News+

New kind of AI model gives robots a visual imagination

robot in action.

Video stills show a robot gripper generalizing its knowledge to perform specific actions in response to prompts, such as picking up a screwdriver and placing it on a case, or picking up a bottle of hand sanitizer.

Credit: Yilun Du

2 min read

In a major step toward more adaptable and intuitive machines, Kempner Institute investigator Yilun Du and his collaborators have unveiled a new kind of artificial intelligence system that lets robots “envision” their actions before carrying them out. The system, which uses video to help robots imagine what might happen next, could transform how robots navigate and interact with the physical world.

This breakthrough, described in a new preprint and blog post, marks a shift in how researchers think about robot learning.
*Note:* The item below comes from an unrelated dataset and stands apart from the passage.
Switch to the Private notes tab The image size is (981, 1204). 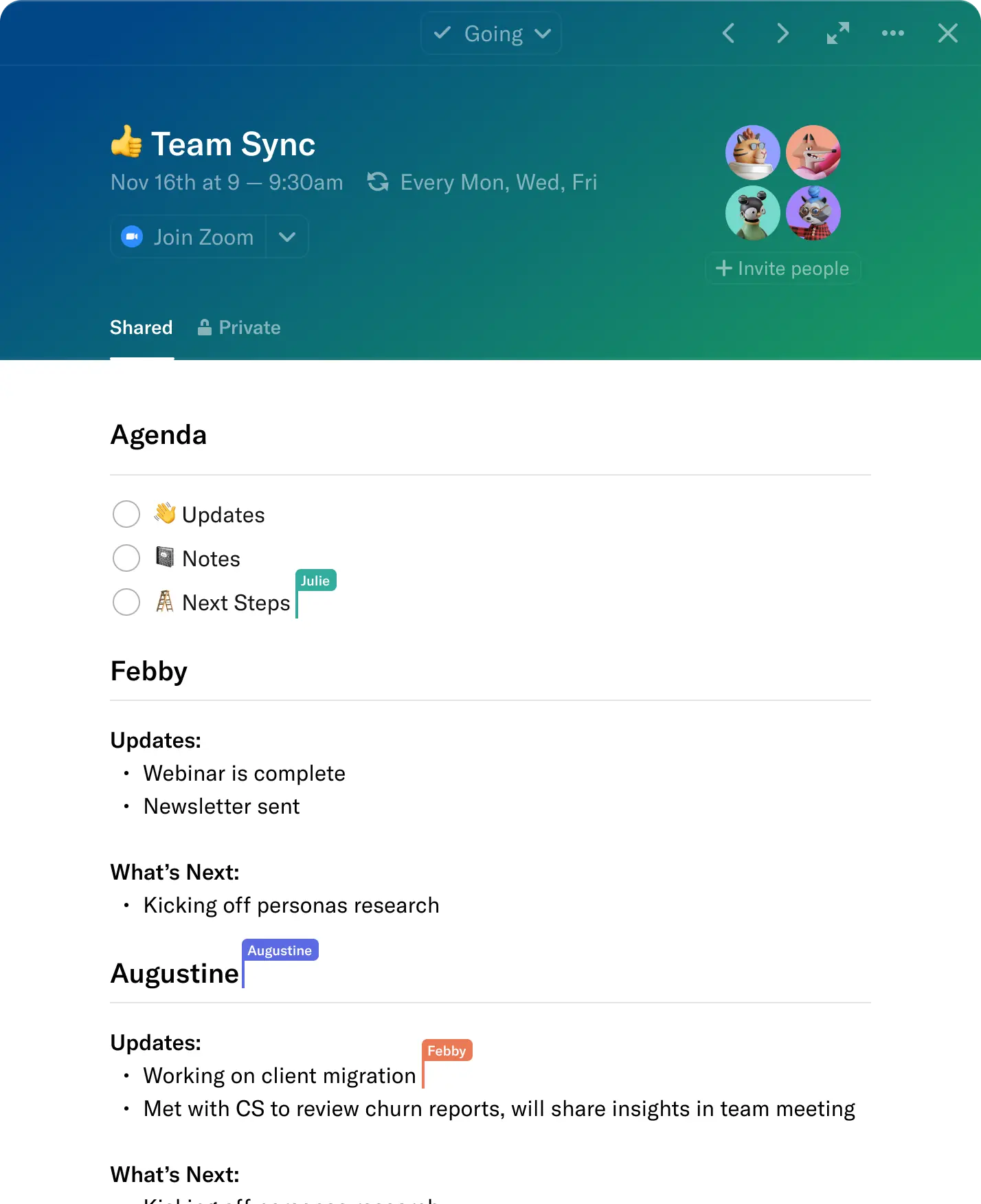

In recent years, researchers have developed vision-language-action (VLA) systems — a type of robot foundation model that combines sight, understanding, and movement to give robots general-purpose skills, reducing the need for retraining the robot every time it encounters a new task or environment.
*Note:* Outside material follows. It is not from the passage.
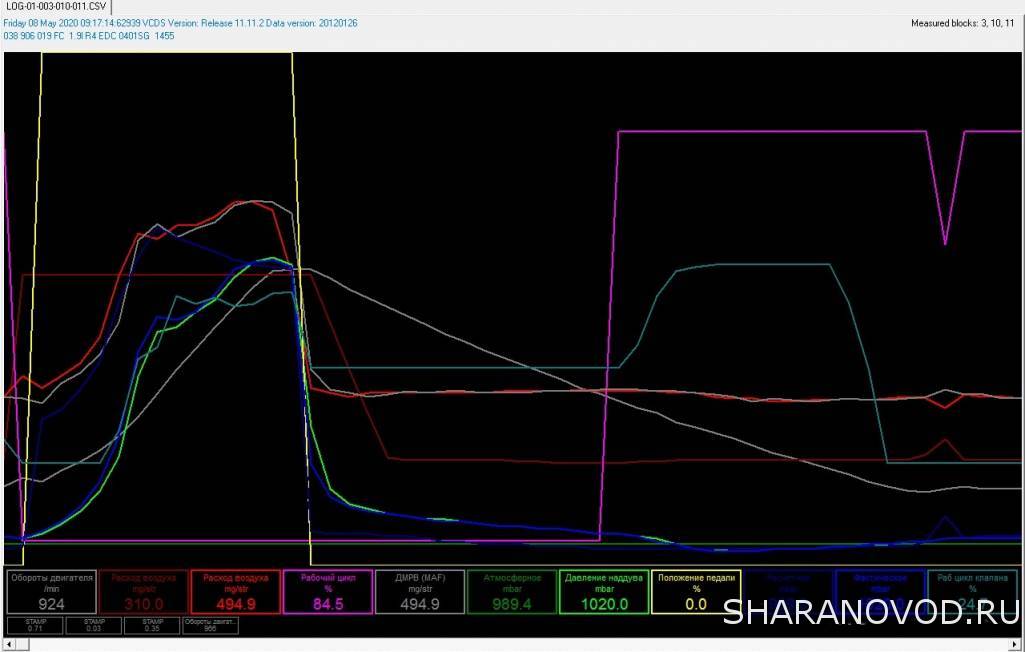Click the STAMP 0.71 indicator
Screen dimensions: 1025x652
click(35, 625)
Yet even the most advanced systems, most of which rely heavily on large language models (LLMs) to translate words into movement, have struggled to effectively teach robots to generalize knowledge in new situations. So, instead, Du’s team trained its system using video.

“Language contains little direct information about how the physical world behaves,” said Du. “Our idea is to train a model on a large amount of internet video data, which contains rich physical and semantic information about tasks.”